Technically I’ve gotten ML based game piece detection working, years ago, on a pi 3B, but it was 5 seconds per frame, so not useful on the robot. But I had no idea how to build models properly (still don’t, but I was clueless then) and was mostly doing it because we had a student that was off-the-freaking-chain smart in everything and in doing this he got to play with some GCP VMs with monster GPUs at the time. Fun!
Anyhoo, the PhotonVison docs hit upon what the main problem is early on: About Object Detection - PhotonVision Docs
They build their models to run on the NPU in the Orange Pi 5 series which is a chip optimized to do the math behind AI/ML quick and efficiently. It’s like a GPU except whereas a GPU usually has hundreds or thousands of cores, and dedicated memory, the NPU is just a single core and sharing the main RAM. But the NPU can do linear algebra wicked fast compared to a CPU, much like a GPU.
Which makes an NPU really nice for inference of a model at runtime. Especially on a robot because NPUs are energy efficient.

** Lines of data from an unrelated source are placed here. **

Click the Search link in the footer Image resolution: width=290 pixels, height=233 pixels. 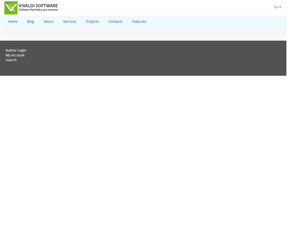(11, 60)
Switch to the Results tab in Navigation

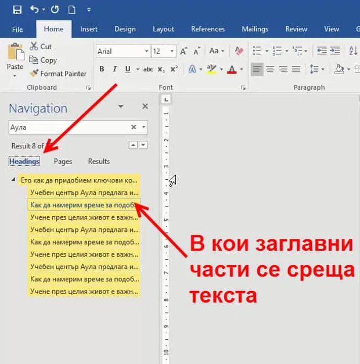tap(99, 161)
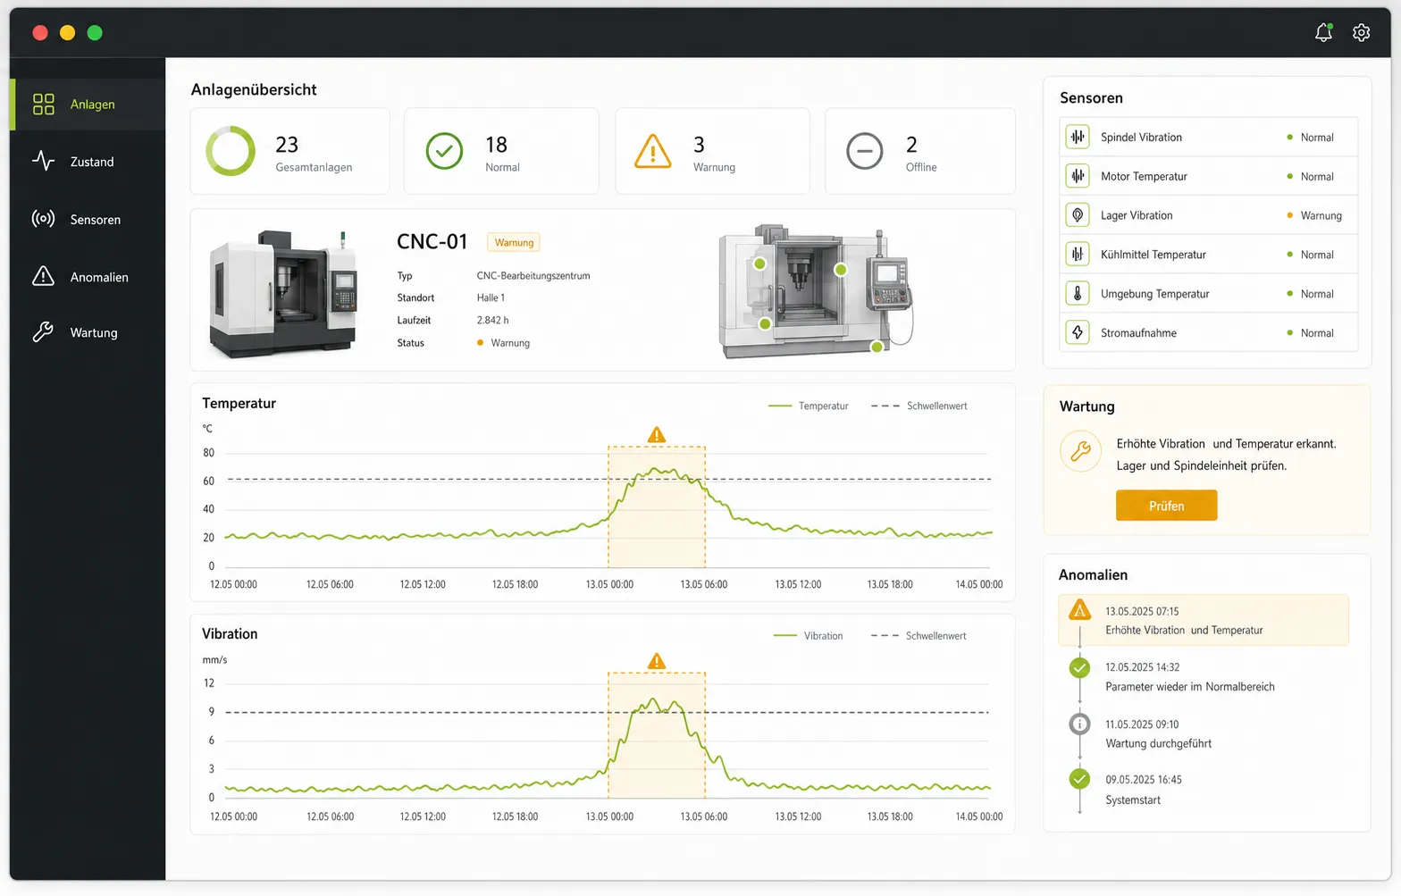Click the Stromaufnahme lightning bolt icon
The image size is (1401, 896).
pos(1078,332)
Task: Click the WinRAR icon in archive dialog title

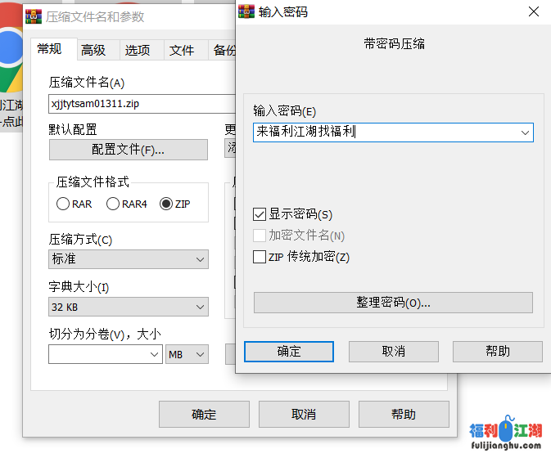Action: click(34, 17)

But, what you can do, in response to “If we can’t use PhotonVision for this task, how can we send data from the Raspberry Pi to NetworkTables?” is put the pi4 in the robot, on the network, use the pynetworktables library to publish data to network tables, and drop a Python script on the pi4 setup so that systemd starts it up as a daemon of sorts and let it handle processing the camera. You can run ML inference on the pi4 CPU if you have a proper model.
You could probably convert the rknn format to onnx. I don’t recall doing this but recall trying to go the other way and getting frustrated. Though I was also trying to quantize the model at the same time. And it was not robot related.
But that also brings me to quantizing the model. If you really want to have a go at ML on a pi4 you’ll want to be going this route. A model is a series of weights which are really just matrices of numbers. And those numbers are usually 32 bit or 16 bit floating point numbers. And NPUs and GPUs love floating point numbers! Wee hoo! Though they’re even faster with integers.
CPUs aren’t as fond of floats. It’s hilarious how many PCs just din’t do float math. And the ARM series in the pi’s aren’t strangers to just leaving out some math operations on the chip like division. Instead they optimize for common operations, like integer math and multiplication.
Anyhoo quantization is when you take those fp32 or fp16 values and scale them into 0-255 integer values. You lose resolution on the inference of what is or isn’t an object but it goes faster. And you rebuild the model so it uses those new weights and the CPU has a much easier time with it all. But it still isn’t great.
All that said I think you’d be better with every other option suggested. What I outlined above are things I’ve learned from mistakes.